Hampstead Heath dam to save 1,500 Gospel Oak residents from flood

Published: 20th January, 2011
by DAN CARRIER

A CATASTROPHIC flood sending millions of gallons of water sweeping through Hampstead Heath and swamping homes in Gospel Oak has been predicted by scientists.

The shock findings have prompted plans for massive a £12m dam-building project that will see swathes of the Heath closed to visitors while heavy diggers move in.

The research, commissioned by Heath managers the City of London and published this week in order to ensure the City complies with tough new environment laws,  includes the chilling statistic that if the dams failed – and the risk is big enough to warrant immediate action – up to 1,500 people in Gospel Oak, Dartmouth Park and Parliament Hill could drown.

Engineers are now working flat out to prepare plans, which include some new banks  three metres higher than they currently are, being built on the edges of the Highgate and Hampstead ponds.

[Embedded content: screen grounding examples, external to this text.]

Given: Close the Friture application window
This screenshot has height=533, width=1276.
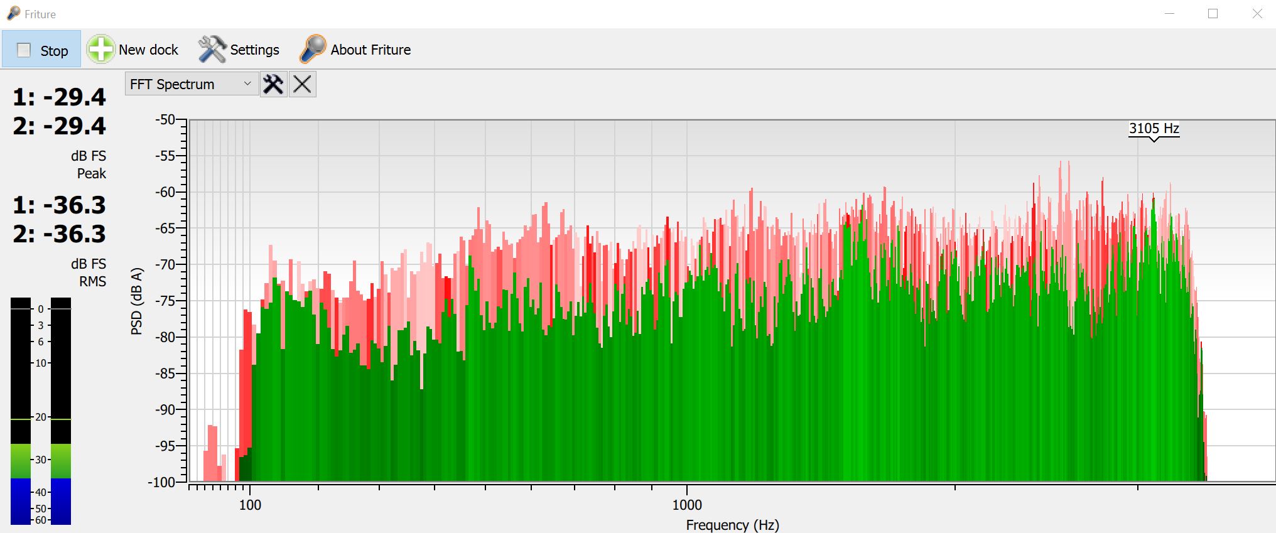Looking at the screenshot, I should pyautogui.click(x=1257, y=14).
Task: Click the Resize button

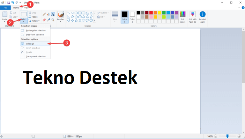Action: click(x=33, y=17)
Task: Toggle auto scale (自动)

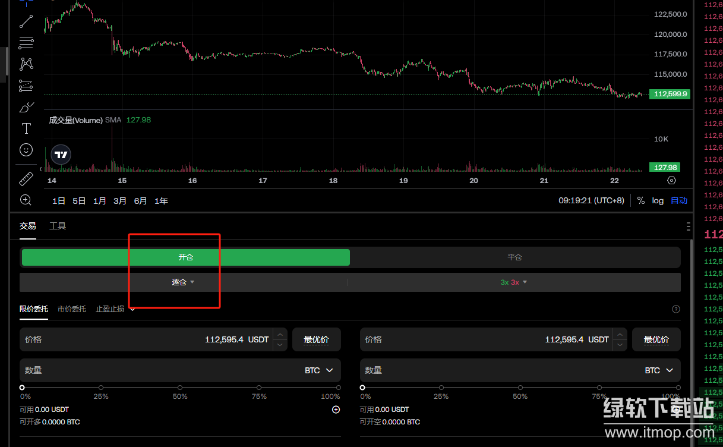Action: 679,201
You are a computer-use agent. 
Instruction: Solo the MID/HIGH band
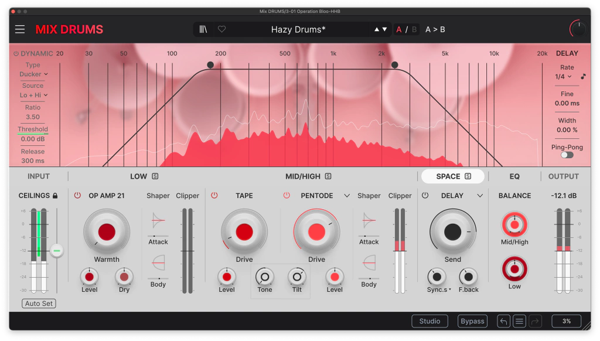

Images seen by the New Journal show radical changes to much-loved walks and views that have remained untouched for centuries. 

Heath chairman Michael Wellbank said scientists had warned there may be a 1 per cent chance every 100 years of dams that hold the ponds in place failing, it could happen tomorrow – and they had to act quickly.

He said: “Even though the dams are stable, new legislation means we have to do this work. Research shows flash floods could happen tomorrow, and there are more than 1,000 people at risk in a catastrophic event.”

The Environment Agency-backed report cites changing weather patterns in England, meaning tranquil ponds normally associated with ducks or swimming contain a hidden threat. 

Long dry spells followed by heavy rain mean there have been disastrous floods elsewhere and the City have been told this could happen on the Heath. 

The new legislation was partly in response to the floods in Boscastle, Cornwall, in 2004, which wrecked the picturesque village. 

The Heath has already suffered minor, yet telling, incidents: in May 2010 the boating pond burst its banks. The last major episode was in 1975, when homeowners in Gospel Oak were famously rescued in rowing boats by neighbours.

The layout of the Heath has also added to the threat. Streams and ponds zig-zag hills and valleys, while underneath fields lies hard, compacted clay that Heath superintendent Simon Lee describes as acting like a ‘sheet of glass’ so all rainfall that falls on the 900-acre Heath rushes into culverts and quickly fills the 23 ponds on the Heath.

Mr Lee added: “A tropical-style storm could cause a rush of water that would mean the dams by the ponds would fail.”

A computer map designed by the City and the Environment Agency shows areas that would be covered: they include homes across Dartmouth Park, Gospel Oak, Parliament Hill and northern areas of Kentish Town. But Mr Lee added that while the new dams would mean heavy engineering work, they would work as quickly as possible to return the ponds to a natural state. He said that trickling weirs would provide new focal points for views, and improve the water quality in the ponds, which in the summer are often stagnant. 

Work has already begun surveying which ponds need the new dams built first, and once planning permission is gained and user groups consulted, the scheme could be completed by 2014. 

Landscape architects will also be used to ensure the work leaves pond banks looking natural.